[Selected extract Boundary: Start]

Callison-Burch, who testified before Congress on AI and copyright in 2023, sees synthetic data as complementary to, rather than replacing, real-world training data: “I don’t think that synthetic data eliminates the need for having wide amounts of diverse training data like that’s still a core element to training AI systems, but it does allow you to extend their capabilities in really remarkable ways.”
The approach demonstrates how existing knowledge can be transferred to new applications without directly using copyrighted materials. “The underlying thing that we’re relying on here is a large language model. Can write code that’s something that it learned from its original data. We’re now applying that to a totally different application, which is creation of new training data that is unlike any of the data that it was trained on.”
The current limits of synthetic data and what comes next
Despite its promise, synthetic data generation faces important limitations. “One limitation is it may inherit the biases from the model that generates such synthetic data,” Yang acknowledged. The system can also struggle with diversity: “If you prompt a large network to generate some data among different runs, it may generate similar data.”
The current research focuses on text-rich images rather than natural photographs, limiting its immediate applicability to some domains. “What about some real photos like some other like natural images? It is hard to generate synthetic data for those two males, or even like medical images, chest X rays,” Yang noted, though she indicated ongoing efforts to extend the approach to medical imaging.
Looking ahead, Yang expects synthetic data generation to become standard practice: “In the future, in two or three years, and even for nothing, editor has been a very important component to teach model different capabilities.” However, she emphasized that optimal results will likely require combining synthetic and real-world data: “Real world data will reflect some real world distributions. Single data can be large scale. Can be more controllable.”
Early adoption signals suggest the technology is already influencing industry practices. “I heard like companies, like meta, some teams also, like all Amazon, they are trying to using our data to train their model,” Yang revealed during the interview.
For startups and smaller companies, the cost advantages could be particularly significant. “For some startups, it is cheaper to host, their host open model on their server, rather than just calling the APIs, which is less controllable,” Yang noted.
The research team’s decision to make everything open source reflects a broader philosophy about AI development. As Yang prepares to join the Allen Institute full-time after completing her Ph.D., the commitment to open science remains central to their mission. “Currently, those vision language models are quite brittle. It just needs the right data to get the right capabilities,” she said. “If you find the right data, you can improve models capability on it, and it will benefit the society.”

[Selected extract Boundary: End]

Exercise brief>
Answer these questions from the synthetic data excerpt.
(a) In what year did Callison-Burch testify before Congress on AI and copyright?
(b) What two limitations of synthetic data generation does Yang name in the paragraph that begins "Despite its promise"?
(c) Which organization is Yang preparing to join full-time after completing her Ph.D.?

[Entries provided Boundary: Start]

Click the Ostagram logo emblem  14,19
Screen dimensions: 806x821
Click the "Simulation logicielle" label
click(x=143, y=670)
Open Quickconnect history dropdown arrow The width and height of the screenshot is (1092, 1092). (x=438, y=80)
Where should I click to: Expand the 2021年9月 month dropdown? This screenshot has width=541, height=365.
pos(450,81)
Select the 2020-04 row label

[Entries provided Boundary: End]
[Entries provided Boundary: Start]

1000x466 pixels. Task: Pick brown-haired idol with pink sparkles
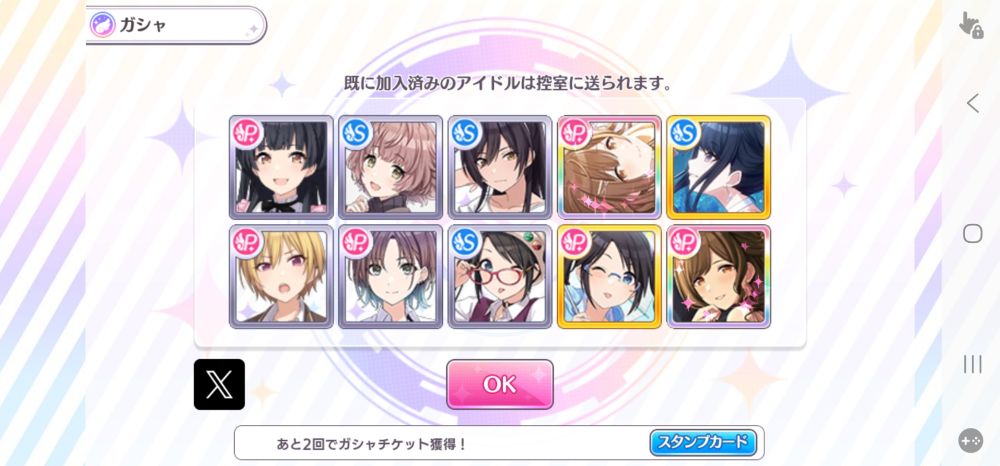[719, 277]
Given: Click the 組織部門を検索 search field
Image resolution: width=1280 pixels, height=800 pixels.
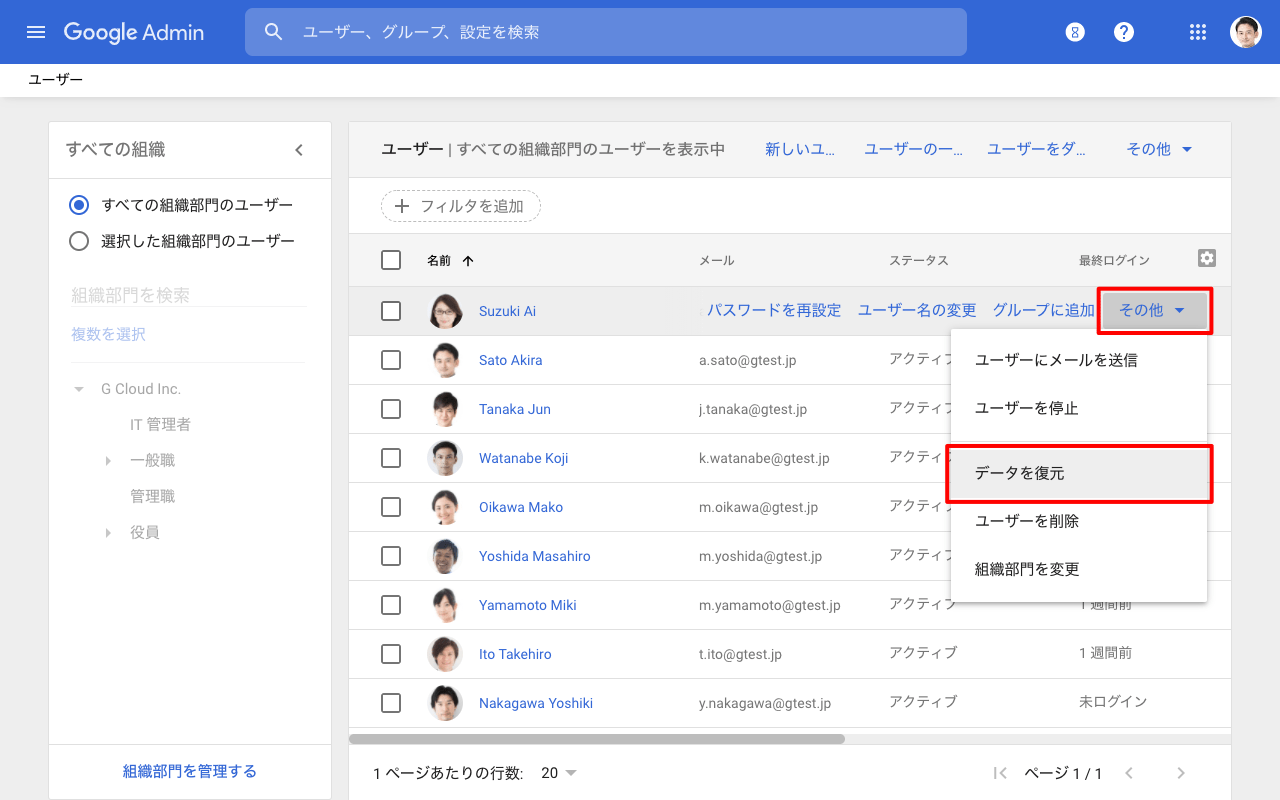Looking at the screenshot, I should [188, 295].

[Entries provided Boundary: End]

Problem solution>
(a) 2023.
(b) It may inherit the biases of the model that generates the data, and it can lack diversity, producing similar data across different runs.
(c) The Allen Institute.